3. How do wired models' search spaces work — automatically?

Automatic. When an Advanced Training node is wired in, the converter (pipelineConverter.ts):

  • reads its model_type and adds the resolved base key to base_estimators,
  • extracts its active search_space / hyperparameters and nests them under base_estimator_params (namespaced as <base_key>__<param>),
  • forwards that nested space to the backend, where the Optuna/halving engine expands and optimizes all wired estimators together — no manual search-space entry required.

Hyperparameter tuning

hyperparameter_tuner

This mode wraps a base model and performs search.

Config:

  • type: hyperparameter_tuner
  • base_model: dict with a supported base model type (e.g., logistic regression)
  • tuning options such as:
  • strategy: grid | random | halving_grid | halving_random | optuna (availability depends on installed packages)
  • search_space: dict of parameter → list/range
  • metric: e.g., accuracy, f1, roc_auc, rmse, r2
  • cv_enabled, cv_type, cv_folds, random_state

Learned params:

  • a tuple (best_model, tuning_result) where best_model is a fitted estimator.

Cross-validation

StatefulEstimator.cross_validate() can perform CV on the train split and returns aggregated fold metrics.
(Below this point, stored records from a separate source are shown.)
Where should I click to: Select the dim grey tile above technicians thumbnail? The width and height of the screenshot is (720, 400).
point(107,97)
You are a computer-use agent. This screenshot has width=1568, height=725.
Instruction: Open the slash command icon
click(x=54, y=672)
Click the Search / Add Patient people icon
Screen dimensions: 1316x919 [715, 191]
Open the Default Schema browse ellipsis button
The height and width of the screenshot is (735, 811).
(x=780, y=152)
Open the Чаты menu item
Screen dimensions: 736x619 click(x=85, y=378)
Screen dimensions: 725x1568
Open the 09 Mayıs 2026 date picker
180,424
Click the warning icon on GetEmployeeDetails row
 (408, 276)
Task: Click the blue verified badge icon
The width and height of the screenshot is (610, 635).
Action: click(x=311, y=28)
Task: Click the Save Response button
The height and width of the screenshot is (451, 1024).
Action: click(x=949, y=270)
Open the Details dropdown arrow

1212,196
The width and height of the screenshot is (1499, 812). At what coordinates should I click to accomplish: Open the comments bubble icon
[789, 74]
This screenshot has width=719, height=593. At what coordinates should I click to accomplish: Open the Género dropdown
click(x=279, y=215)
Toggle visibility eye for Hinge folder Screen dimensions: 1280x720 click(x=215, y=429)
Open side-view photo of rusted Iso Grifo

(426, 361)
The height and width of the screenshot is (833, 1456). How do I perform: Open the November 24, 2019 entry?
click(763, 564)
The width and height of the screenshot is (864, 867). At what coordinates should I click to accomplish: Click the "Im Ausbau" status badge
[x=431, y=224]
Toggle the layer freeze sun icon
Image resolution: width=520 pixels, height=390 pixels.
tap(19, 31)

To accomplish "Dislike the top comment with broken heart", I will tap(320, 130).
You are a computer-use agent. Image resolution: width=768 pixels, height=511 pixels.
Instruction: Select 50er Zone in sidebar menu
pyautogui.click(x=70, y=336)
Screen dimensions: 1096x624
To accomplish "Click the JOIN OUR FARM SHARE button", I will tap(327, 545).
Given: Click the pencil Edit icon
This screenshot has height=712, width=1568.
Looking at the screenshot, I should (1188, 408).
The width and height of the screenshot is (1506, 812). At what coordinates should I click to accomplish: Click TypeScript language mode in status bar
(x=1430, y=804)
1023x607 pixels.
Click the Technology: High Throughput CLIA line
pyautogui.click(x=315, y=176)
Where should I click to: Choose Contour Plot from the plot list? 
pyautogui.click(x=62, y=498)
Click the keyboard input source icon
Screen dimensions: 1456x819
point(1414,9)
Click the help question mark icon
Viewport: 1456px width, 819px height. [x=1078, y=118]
Five CV methods are supported:

Key Strategy Notes
k_fold K-Fold Default. Shuffled.
stratified_k_fold Stratified K-Fold Preserves class distribution (classification). Falls back to K-Fold for regression.
shuffle_split Shuffle Split Random 80/20 splits; samples may repeat across folds.
time_series_split Time Series Split Expanding window. Auto-sorts by datetime column if cv_time_column is set.
nested_cv Nested CV Outer loop evaluates generalization; inner 3-fold loop checks HP stability. With advanced tuning, post-tuning eval auto-downgrades to stratified_k_fold/k_fold since the inner loop already ran during the search.

Config keys: cv_enabled, cv_type, cv_folds, cv_time_column.

See the Cross-Validation Guide for details.

Note: SkyulfPipeline performs modeling through the same building blocks (a calculator + applier); StatefulEstimator is the lightweight wrapper exposed for low-level usage.